#include<cstdio>
int main() {
int a[5] = {1,2,3,4,5};
int *ptr = (int*)(&a+1);
printf("%d %d" ,*(a+1),*(ptr-1));
}
here there the address location of a+1 is typecasted to point ptr;
i have tried ptr = (int)&a it is pointing the array.. as pointer address is stored in some location pointer ptr is pointing to that location how it is able to reference the location of array elements using *ptr
the output of the program is 2 5 can you please explain how 5 is the output
Since a is an array of 5 ints, &a is a pointer to an array of 5 ints. Because pointer arithmetic operates on multiples of the size of the pointed type, &a+1 is a pointer to a fictional array of 5 ints right after the ints stored in a. When you cast that to pointer to int and store in ptr you get a pointer to the first int in that array.
In other words,
int *ptr = (int*)(&a+1);
is equivalent to
int *ptr = (a + 5);
and this makes *(ptr-1) the same as *(a+4), which is the same as a[4], the last element of a.

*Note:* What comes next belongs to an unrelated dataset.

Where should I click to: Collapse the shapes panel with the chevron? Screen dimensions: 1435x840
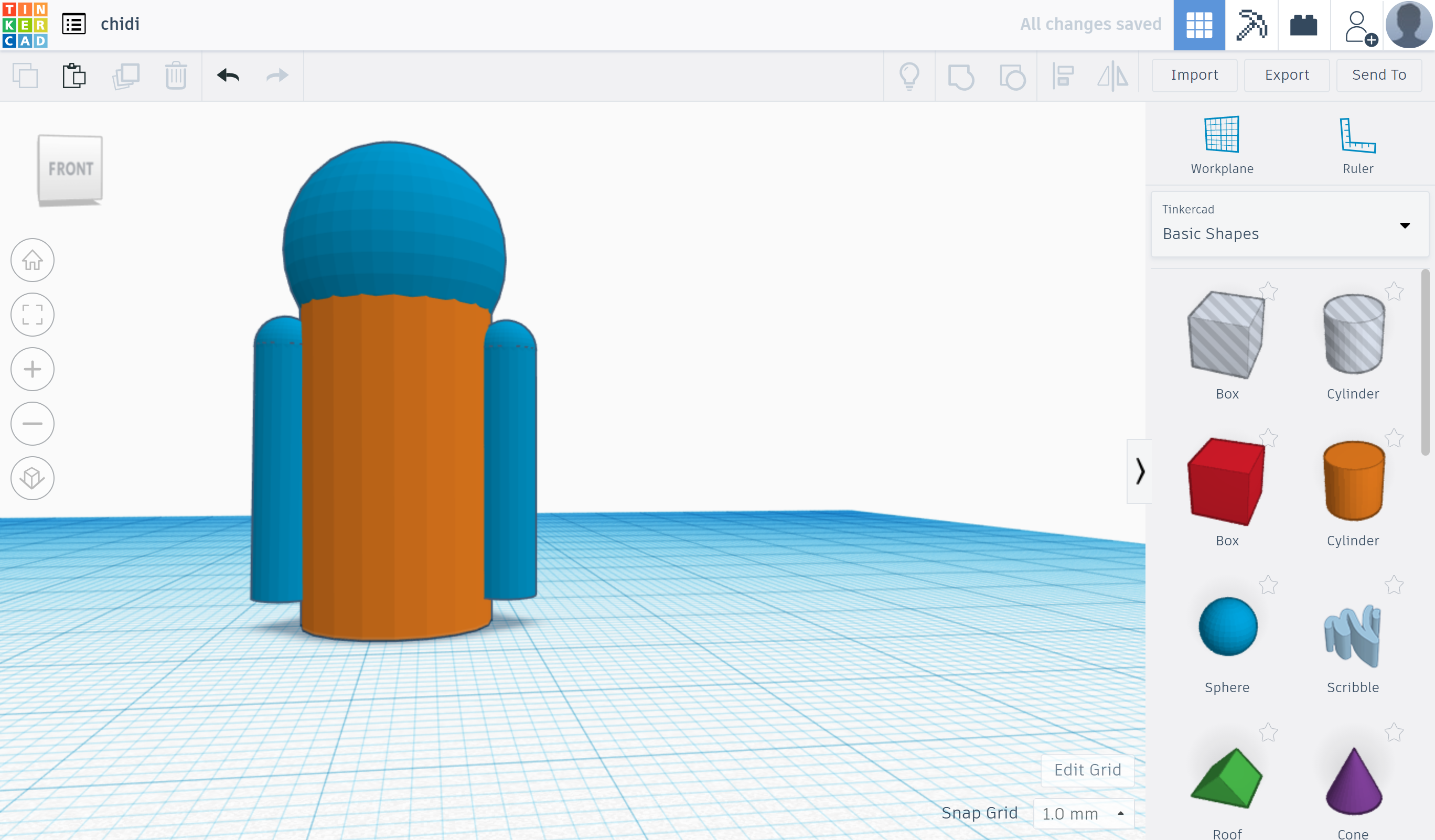1140,471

The name of the array is the address. So &a and a have same value. &a evaluates to the same address and it creates a pointer of the type int(*)[size] which is a pointer to an array, not to a single element. If you increment this pointer, it'll add the size of the entire array, not the size of a single element.
int * ptr = &a[0]; ptr 现在指向数组的第一个元素 (1) ptr + 1 指向 2,依此类推。